A catch for MIR:
So what does it do?
A Convnet is trained.
Then we extract the knowledge like above, and use it for…
- genre classifications
- emotion prediction (on av plane)
- speech/music classification
- vocal/non-vocal excerpt classification
- audio event classification
Is it good?
What’s special in this work?
It uses (up to) ALL layers, not the last N layers. Partly because it’s music, not sure what would happen if we do the same for images though. Tried to know if there’s similar approach, found nothing.
2. Behind the scene
Q. Did you really select the tagging task because,
Music tagging is selected as a source task because i) large training data is accessible for this task and ii) its label set covers various aspects of music, i.e., genre, mood, era, and ?instrumentations
? You’ve been doing tagging for a year+ and you must be just looking for re-using your weights! !
A. NOOOOOOO… about 1.5 years ago, music recommendation was still part of my PhD plan and I thought I’d do content-based music tagging ‘briefly’ and use the result for recommendation.
…Although I was forgetting that part for a long while.
Q. What else did you try?
A. I tried similarity prediction using 5th layer feature and similarity data in MSD. Similarity was estimated using cosine distance of two song vectors. Result is:
There are 18M pairs of similarities and this plot uses 1K samples of them. Correlation value is something like 0.08, -0.05,… totally uncorrelated.
I doubt that the similarity in groundtruth is not much about audio similarity. Although I couldn’t find out how the similarity is gathered. + I tested K-NN of the convnet features to see if they sound really similar, and (ok, it’s subjective) they certainly are!
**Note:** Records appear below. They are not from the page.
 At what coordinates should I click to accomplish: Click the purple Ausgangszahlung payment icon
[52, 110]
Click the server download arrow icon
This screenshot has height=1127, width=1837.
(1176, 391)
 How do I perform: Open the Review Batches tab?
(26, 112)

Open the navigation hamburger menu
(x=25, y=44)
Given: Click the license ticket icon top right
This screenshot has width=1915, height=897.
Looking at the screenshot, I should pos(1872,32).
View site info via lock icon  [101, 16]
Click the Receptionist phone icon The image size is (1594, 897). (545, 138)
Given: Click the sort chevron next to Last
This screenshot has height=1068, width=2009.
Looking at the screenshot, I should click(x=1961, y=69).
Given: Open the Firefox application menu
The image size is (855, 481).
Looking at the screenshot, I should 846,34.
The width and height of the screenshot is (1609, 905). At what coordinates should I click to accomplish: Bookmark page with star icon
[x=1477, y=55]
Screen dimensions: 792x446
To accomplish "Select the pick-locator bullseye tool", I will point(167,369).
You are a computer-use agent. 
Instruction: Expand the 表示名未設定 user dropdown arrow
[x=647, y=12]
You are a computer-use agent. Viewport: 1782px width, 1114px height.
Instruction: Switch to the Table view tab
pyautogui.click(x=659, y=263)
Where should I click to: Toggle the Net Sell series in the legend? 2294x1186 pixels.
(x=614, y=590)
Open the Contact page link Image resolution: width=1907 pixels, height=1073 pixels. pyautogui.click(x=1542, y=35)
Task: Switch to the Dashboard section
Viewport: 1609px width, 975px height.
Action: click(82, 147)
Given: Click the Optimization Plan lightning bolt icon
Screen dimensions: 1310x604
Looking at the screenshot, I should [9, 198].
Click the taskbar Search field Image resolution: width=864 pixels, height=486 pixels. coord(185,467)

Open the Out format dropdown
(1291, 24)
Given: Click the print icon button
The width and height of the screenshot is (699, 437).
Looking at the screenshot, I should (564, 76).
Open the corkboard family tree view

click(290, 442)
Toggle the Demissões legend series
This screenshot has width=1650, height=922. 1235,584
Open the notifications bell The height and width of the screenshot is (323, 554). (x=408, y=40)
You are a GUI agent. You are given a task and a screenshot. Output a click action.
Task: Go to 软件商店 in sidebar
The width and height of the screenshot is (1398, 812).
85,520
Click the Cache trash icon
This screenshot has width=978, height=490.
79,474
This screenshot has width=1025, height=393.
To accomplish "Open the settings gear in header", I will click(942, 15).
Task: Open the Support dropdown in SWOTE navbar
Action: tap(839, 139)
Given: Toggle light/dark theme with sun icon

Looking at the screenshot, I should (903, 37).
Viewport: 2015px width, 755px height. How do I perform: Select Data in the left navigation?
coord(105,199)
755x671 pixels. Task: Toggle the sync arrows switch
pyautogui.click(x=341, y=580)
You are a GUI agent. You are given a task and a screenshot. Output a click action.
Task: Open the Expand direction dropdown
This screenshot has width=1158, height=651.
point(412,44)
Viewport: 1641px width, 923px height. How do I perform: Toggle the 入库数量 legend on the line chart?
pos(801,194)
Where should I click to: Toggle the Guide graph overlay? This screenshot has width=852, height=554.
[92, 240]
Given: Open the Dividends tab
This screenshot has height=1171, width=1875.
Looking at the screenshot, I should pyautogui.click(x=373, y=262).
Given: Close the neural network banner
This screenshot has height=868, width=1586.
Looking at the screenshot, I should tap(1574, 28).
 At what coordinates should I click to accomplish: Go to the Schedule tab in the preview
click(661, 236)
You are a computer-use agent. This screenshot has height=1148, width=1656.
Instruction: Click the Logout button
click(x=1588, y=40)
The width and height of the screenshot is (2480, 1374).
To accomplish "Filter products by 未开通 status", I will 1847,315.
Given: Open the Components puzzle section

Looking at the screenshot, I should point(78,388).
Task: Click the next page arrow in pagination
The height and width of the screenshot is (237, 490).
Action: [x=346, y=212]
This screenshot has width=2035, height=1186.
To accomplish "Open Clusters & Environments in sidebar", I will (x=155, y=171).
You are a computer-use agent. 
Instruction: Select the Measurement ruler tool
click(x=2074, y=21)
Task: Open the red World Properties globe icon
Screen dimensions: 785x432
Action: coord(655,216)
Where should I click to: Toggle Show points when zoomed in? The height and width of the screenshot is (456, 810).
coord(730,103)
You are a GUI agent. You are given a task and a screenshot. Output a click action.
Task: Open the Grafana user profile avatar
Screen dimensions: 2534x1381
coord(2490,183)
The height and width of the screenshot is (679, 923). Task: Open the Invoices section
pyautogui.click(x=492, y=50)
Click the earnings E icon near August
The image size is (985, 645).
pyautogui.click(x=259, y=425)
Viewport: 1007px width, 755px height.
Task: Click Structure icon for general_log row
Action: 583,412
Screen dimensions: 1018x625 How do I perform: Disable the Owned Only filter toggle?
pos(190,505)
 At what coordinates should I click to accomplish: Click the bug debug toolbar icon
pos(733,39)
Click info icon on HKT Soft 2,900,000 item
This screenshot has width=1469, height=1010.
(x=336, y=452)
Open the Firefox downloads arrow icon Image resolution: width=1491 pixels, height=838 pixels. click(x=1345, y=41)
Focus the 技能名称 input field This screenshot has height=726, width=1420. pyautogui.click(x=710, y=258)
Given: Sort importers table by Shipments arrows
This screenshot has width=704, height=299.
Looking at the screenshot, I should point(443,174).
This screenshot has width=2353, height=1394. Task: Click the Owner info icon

Hopefully there’s similarity dataset that focuses on the sound rather than social/cultural aspects of song so that I can test it again.
… ok actually I hope someone else find it and do it =)
Tried something else, too — measure them by precision@k, as below:
First, collect similar pairs of songs from the ground-truth data (you can threshold the similarity.) Let’s call these pairs “similar pairs at similarity P”. Something like P=0.8 should be used.
Then, for each of these similar pairs (A,B), you will do the following:
(1) Find K most similar songs to A according to the cosine similarity
(2) If B is included in this set, it’s correct.
(3) Do the same for B as well.
checking 139684 pairs, threshold=0.999 (out of 18M pairs)
precision: 0.0105667077117 for 139684 pairs at k=10
precision: 0.0416654734973 for 139684 pairs at k=100
precision: 0.115367543885 for 139684 pairs at k=1000
are checking 292255 pairs, threshold=0.8 (out of 18M pairs)
precision: 0.00903662897128 for 292255 pairs at k=10
precision: 0.0364476227952 for 292255 pairs at k=100
precision: 0.106280474243 for 292255 pairs at k=1000
In short, it doesn’t work.
Q. Why is it on ICLR template?
A. Don’t you like it!??
Q. Why didn’t you add the result using ELM?
A. I will do it in another paper, which will include some of this transfer learning results.
EDIT: 30 June 2017 – It’s updated to v2, the camera-ready version for ISMIR 2017.